With pictures left out, only the lines from the one containing "705x495 pixels." through the end of the records should be reproduced exactly, please.

· · · ·

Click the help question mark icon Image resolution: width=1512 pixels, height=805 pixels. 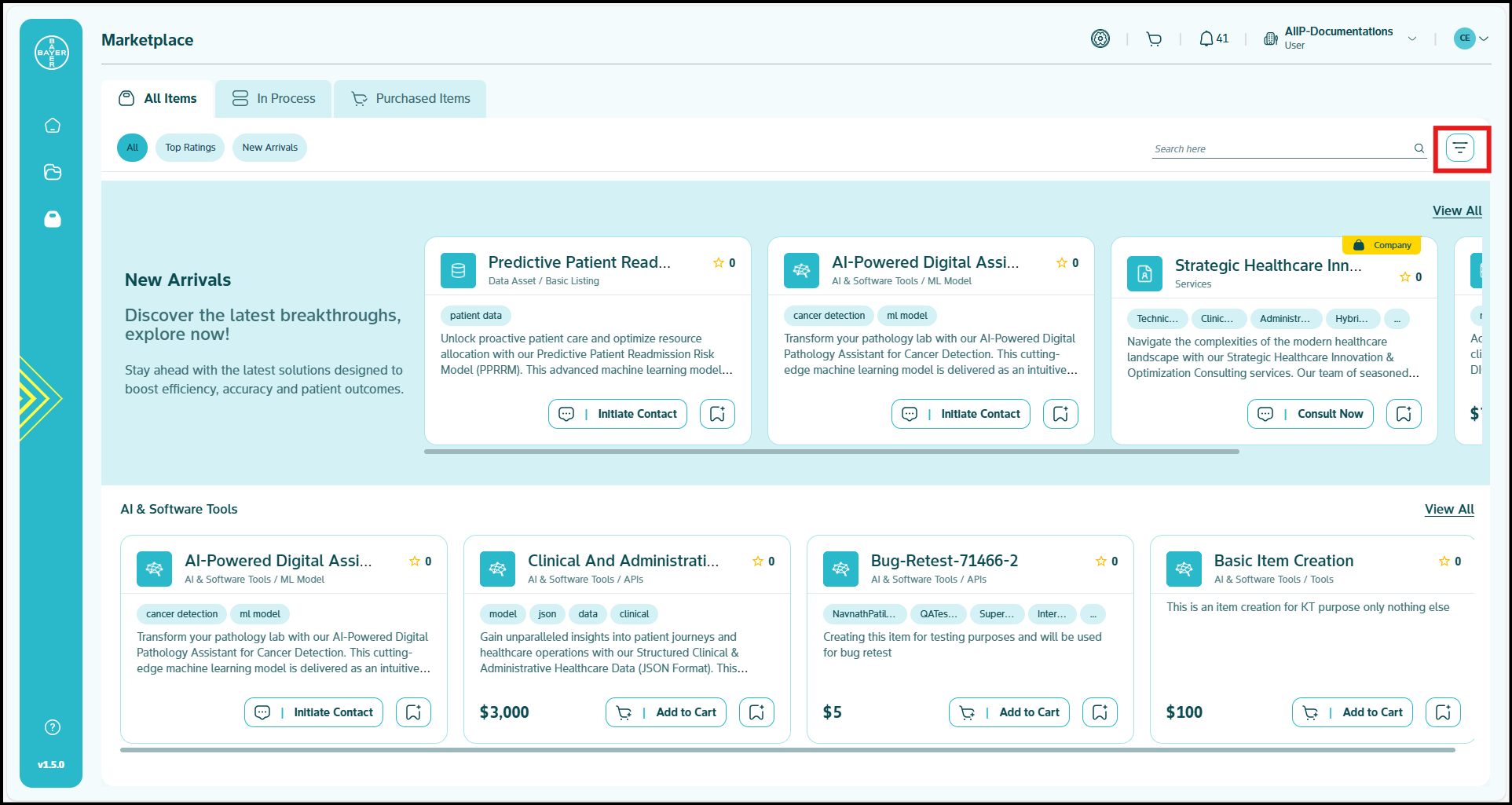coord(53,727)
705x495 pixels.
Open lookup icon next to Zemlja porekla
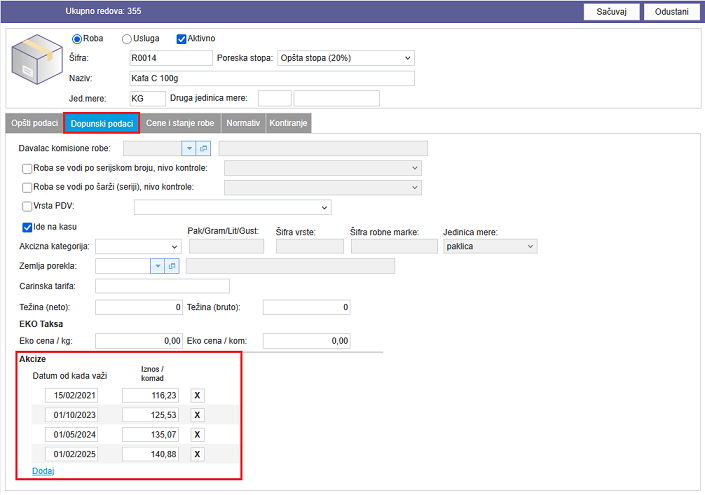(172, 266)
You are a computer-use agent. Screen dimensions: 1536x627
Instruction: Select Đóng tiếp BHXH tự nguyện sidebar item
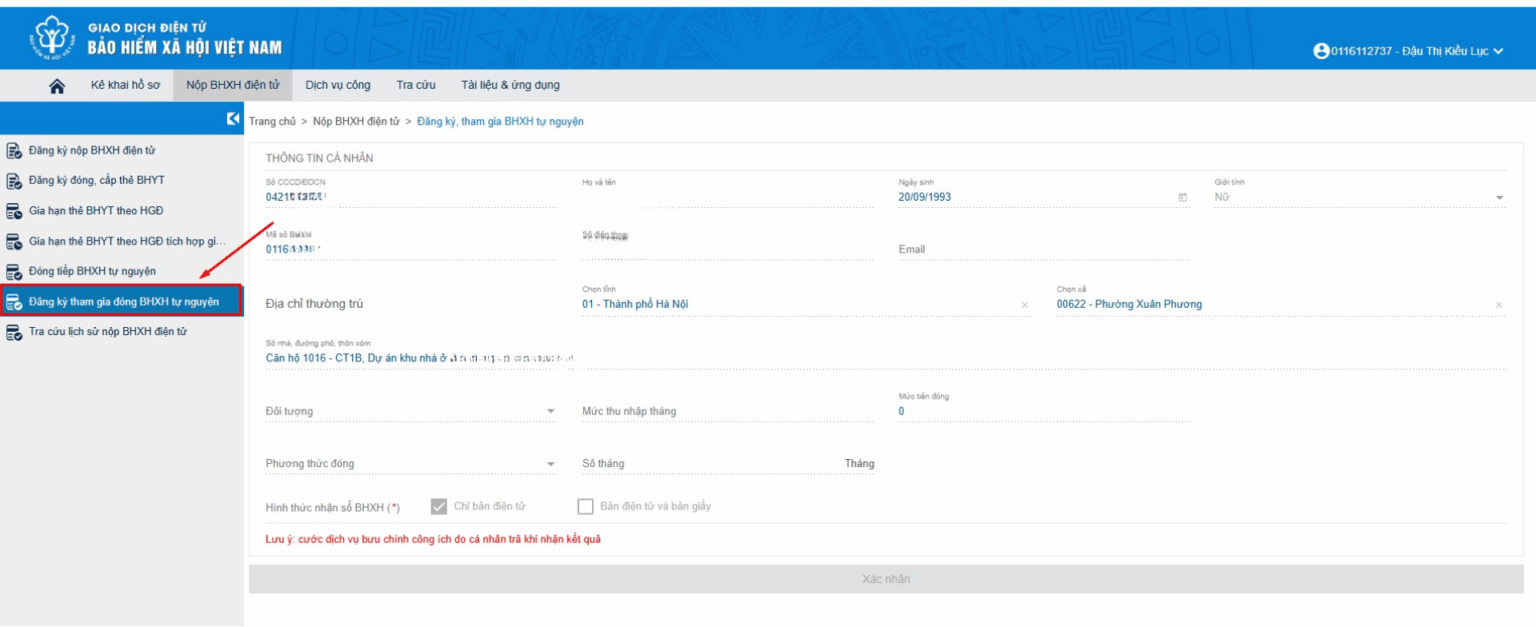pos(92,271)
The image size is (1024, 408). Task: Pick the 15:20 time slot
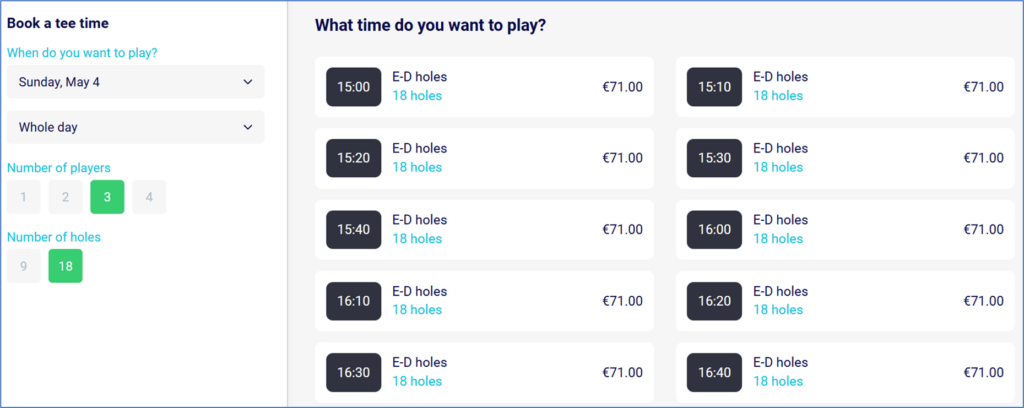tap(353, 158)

· · · ·

## Exercise result
705x495 pixels.
Open lookup icon next to Zemlja porekla
(172, 266)
You are a computer-use agent. Screen dimensions: 1536x627
Instruction: Select Đóng tiếp BHXH tự nguyện sidebar item
pos(92,271)
The image size is (1024, 408). Task: Pick the 15:20 time slot
tap(353, 158)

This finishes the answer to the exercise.